Les multinationales étasuniennes de la tech ont bien du mal à concilier leurs objectifs climatiques avec leurs ambitions en matière d’intelligence artificielle (IA), même si elles déclaraient jusqu’à peu que l’IA était une solution à l’urgence climatique.
Google s’est engagé à atteindre la neutralité carbone pour l’ensemble de ses opérations et de sa chaîne de valeur d’ici 2030. Toutefois, le journal québécois Le Devoir remarque que le géant de Mountain View a retiré de son rapport 2026 la feuille de route qui indiquait les étapes intermédiaires à atteindre avant 2030.
Les émissions totales de Google ont bondi de 82% depuis 2019, dont +18% sur la seule année écoulée, d’après le dernier bilan environnemental annuel du géant de Mountain View.
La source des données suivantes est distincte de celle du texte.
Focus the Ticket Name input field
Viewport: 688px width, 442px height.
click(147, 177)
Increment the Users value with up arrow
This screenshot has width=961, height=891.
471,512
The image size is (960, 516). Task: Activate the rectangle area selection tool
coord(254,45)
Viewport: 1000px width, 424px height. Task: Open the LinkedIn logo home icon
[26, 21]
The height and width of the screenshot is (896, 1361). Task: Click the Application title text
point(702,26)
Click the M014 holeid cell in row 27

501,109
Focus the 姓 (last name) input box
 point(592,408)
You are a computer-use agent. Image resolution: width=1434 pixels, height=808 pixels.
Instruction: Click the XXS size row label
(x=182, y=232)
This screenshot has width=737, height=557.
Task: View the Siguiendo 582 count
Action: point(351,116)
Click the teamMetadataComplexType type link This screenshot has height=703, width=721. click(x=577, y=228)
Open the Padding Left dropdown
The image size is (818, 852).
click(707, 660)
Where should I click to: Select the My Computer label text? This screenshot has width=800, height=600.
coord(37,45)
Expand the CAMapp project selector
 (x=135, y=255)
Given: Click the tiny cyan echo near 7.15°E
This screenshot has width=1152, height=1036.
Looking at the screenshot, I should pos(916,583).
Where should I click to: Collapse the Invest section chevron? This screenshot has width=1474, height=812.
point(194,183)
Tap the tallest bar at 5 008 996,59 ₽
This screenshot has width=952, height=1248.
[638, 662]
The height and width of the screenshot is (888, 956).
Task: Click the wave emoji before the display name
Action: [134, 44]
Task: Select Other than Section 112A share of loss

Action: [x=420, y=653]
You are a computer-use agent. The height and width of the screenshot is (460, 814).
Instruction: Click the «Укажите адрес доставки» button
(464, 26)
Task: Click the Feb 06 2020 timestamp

En 2025, Google admet avoir rejeté 18,8 millions de tonnes équivalent CO2, provenant de ses datacenters et de ses bureaux, mais surtout de la fabrication de processeurs et de la construction de nouveaux hyperscalers pour héberger les données.
« Notre déploiement d’infrastructures d’IA s’accélère actuellement plus vite que le réseau électrique ne se décarbone », déclare Kate Brandt, la directrice RSE de Google, dans le bilan du groupe. Les émissions de GES de Google augmentent plus vite que ses ventes.
Amazon a également publié son dernier bilan environnemental annuel la semaine passée. Même constat : ses émissions de GES ont grimpé de 58% sur la même période, dont +16% en un an. Amazon a émis 80,85 millions de tonnes équivalent CO2 du fait de ses activités. Pour mémoire, le groupe a promis d’atteindre la neutralité carbone d’ici 2040. On peut sérieusement en douter à ce jour étant donnée la direction prise.
L’essentiel de la pollution de Google et Amazon est indirecte : 85% de l’empreinte de Google et 76% de celle d’Amazon proviennent de leurs chaînes d’approvisionnement, dépendantes aux énergies fossiles et principalement situées en Asie.
Selon la dernière étude de l’ONU, les centres de données ont consommé 448 térawattheures d’électricité en 2025. S’il constituait un pays, l’ensemble des datacenters dans le monde figurerait au 11ème rang mondial de la consommation d’électricité, juste derrière la France.
Pour mémoire, le 23 juin dernier, le Secrétaire Général de l’ONU, Antonio Guterres, a appelé les géants de l’IA à dire toute la vérité sur le coût environnemental des centres de données et à s’alimenter complètement en énergies renouvelables d’ici 2030.